Sift queries all Prometheus, Loki and Tempo datasources configured in Grafana for the labelset provided and identifies the right datasources based on number of matching series/streams. If the provided labelset matches too many series/streams, Sift will not run the investigation because a large scope can lead to noisy results and less value.

Label usage by Sift checks

Sift checks use different combinations of the provided labelset depending on their scope of operation. Checks like ‘Error Pattern Logs’ will use the complete labelset and analyze the resulting Loki streams, while checks like ‘Kube Crashes’ will use just ‘cluster’ and ’namespace’ (or ‘k8s.cluster.name’ and ‘k8s.namespace.name’) labels among the supplied labelset to query Prometheus for crashed pods.

Label filtering

Since Sift uses the provided labels in Prometheus/Loki queries as described above, it is important to filter out labels that not helpful. Sift will automatically filter out the following labels: grafana_folder, account_id, ref_id, alertname, severity, datasource_uid, filename and mountpoint.

Any labels containing whitespace in the key or value field are also filtered out for the same reason.

Viewing investigation results

Sift investigations can be viewed in the Grafana Machine Learning page. In the Alerts & IRM category of the sidebar, click Machine learning then View investigations. Your investigations will be listed and can be filtered from the toolbar.

Click an investigation to view the results. The checks are shown in a column on the left, grouped by status:

  • Interesting results contains checks which found something potentially useful.
  • Completed checks contains checks which ran and determined that nothing unusual had happened during the investigation.
  • Failed checks contains checks which failed to run for any reason.

Click a check to view the results.
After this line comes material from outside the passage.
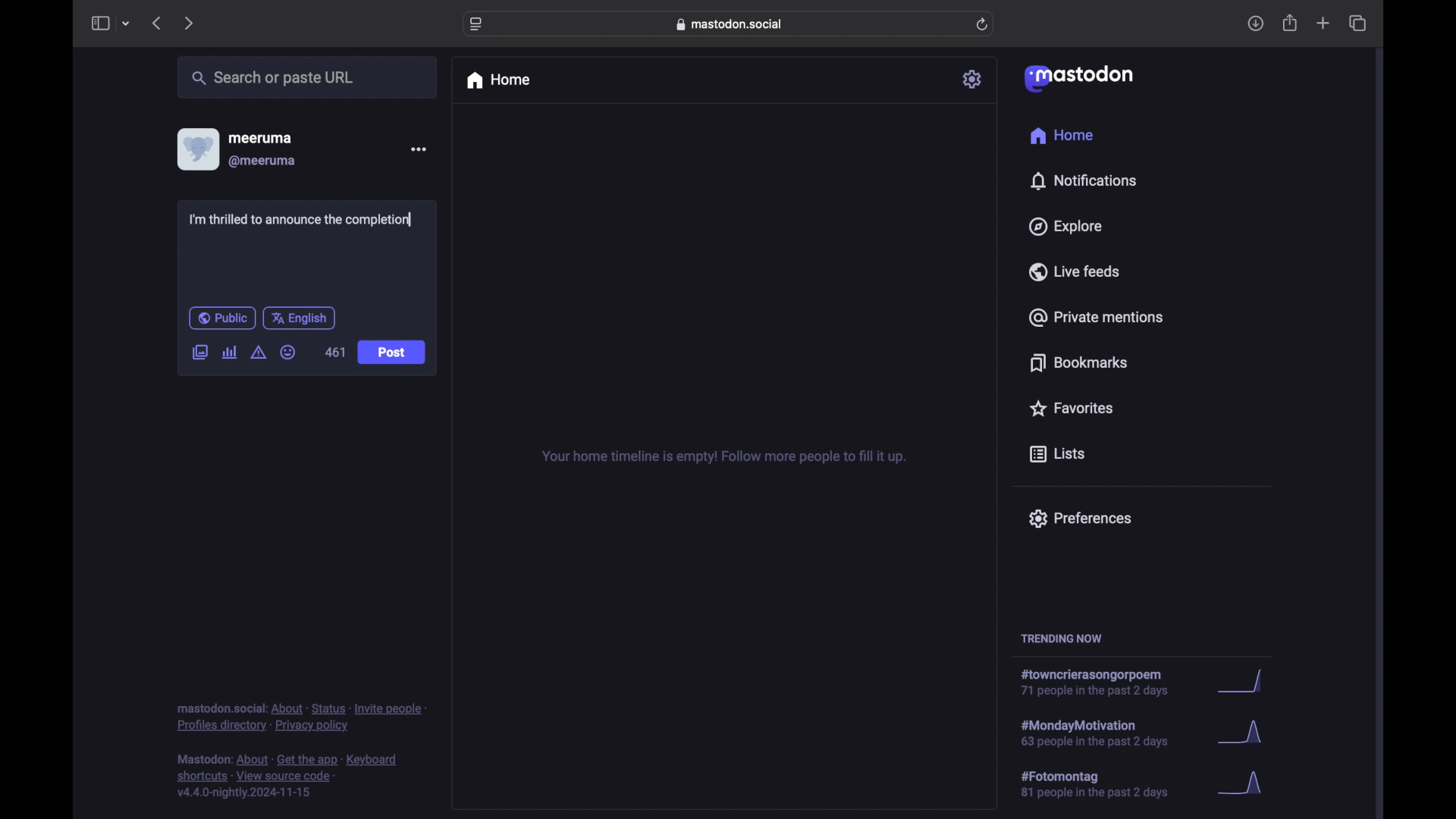  I want to click on next, so click(188, 24).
Each check has a custom-built UI designed to convey the information surfaced by the check.

View and manage Sift suggestions

When a Sift check identifies interesting results, clickable links appear in the right sidebar under Suggestions. Click these links to review detailed information about the specific Sift check.

You can add important Sift suggestions directly to the main Incident timeline. Alternatively, if a Sift check result is deemed irrelevant, you can dismiss it from the suggestions.

Sift in Grafana Incident

Note

cluster and namespace are currently required to initiate a Sift investigation from Grafana Incident.

You can use Sift investigations in Grafana Incident to get valuable suggestions while working to resolve an active incident. Currently, there are two ways you can leverage Sift within Grafana Incident:

  • Run a Sift investigation within an incident: From the Suggestions section in the right sidebar of the incident timeline, click Start Sift investigation. Manually enter the cluster and namespace to start a Sift investigation specifically tailored to the incident.

  • Add some context to the Incident timeline: link to a dashboard, Explore query, alert rule or OnCall alert rule, and Sift will automatically extract cluster and namespace labels and start investigations.

Note

When a Sift investigation is triggered from within an incident, the Timerange is automatically set to the incident start time through the time investigation is triggered.